The data follows this line. Copy verbatim the line with "Screen dimensions: 980x528" and each line after it to the end.

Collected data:
+++
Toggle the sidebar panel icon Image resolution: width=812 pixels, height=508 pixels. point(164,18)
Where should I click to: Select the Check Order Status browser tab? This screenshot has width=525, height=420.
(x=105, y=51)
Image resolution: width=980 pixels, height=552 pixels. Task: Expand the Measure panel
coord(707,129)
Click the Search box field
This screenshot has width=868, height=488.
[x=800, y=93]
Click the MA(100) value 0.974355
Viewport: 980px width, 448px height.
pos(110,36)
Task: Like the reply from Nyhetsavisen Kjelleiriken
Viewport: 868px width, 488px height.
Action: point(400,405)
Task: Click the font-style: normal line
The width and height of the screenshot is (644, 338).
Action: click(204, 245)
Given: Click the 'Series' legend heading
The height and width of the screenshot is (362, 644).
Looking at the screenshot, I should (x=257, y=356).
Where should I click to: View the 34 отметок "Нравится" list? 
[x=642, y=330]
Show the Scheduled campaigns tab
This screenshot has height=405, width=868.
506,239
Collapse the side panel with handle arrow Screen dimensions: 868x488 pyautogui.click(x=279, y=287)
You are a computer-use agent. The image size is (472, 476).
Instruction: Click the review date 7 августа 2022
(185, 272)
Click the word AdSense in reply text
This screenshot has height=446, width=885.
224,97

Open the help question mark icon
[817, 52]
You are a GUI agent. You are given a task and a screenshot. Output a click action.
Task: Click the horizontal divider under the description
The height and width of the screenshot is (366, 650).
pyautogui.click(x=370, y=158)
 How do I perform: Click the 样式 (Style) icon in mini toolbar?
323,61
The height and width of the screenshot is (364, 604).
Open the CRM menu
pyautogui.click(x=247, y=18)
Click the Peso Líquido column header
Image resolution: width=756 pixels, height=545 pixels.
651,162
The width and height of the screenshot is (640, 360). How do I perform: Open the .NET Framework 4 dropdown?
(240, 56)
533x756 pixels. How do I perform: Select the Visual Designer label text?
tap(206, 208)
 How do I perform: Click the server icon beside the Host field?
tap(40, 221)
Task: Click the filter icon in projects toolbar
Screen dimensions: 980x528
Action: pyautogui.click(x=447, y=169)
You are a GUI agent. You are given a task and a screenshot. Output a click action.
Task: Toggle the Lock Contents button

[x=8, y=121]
+++
Problem solution:
Screen dimensions: 980x528
Action: pyautogui.click(x=447, y=169)
You are a GUI agent. You are given a task and a screenshot. Output a click action.
Task: Toggle the Lock Contents button

[x=8, y=121]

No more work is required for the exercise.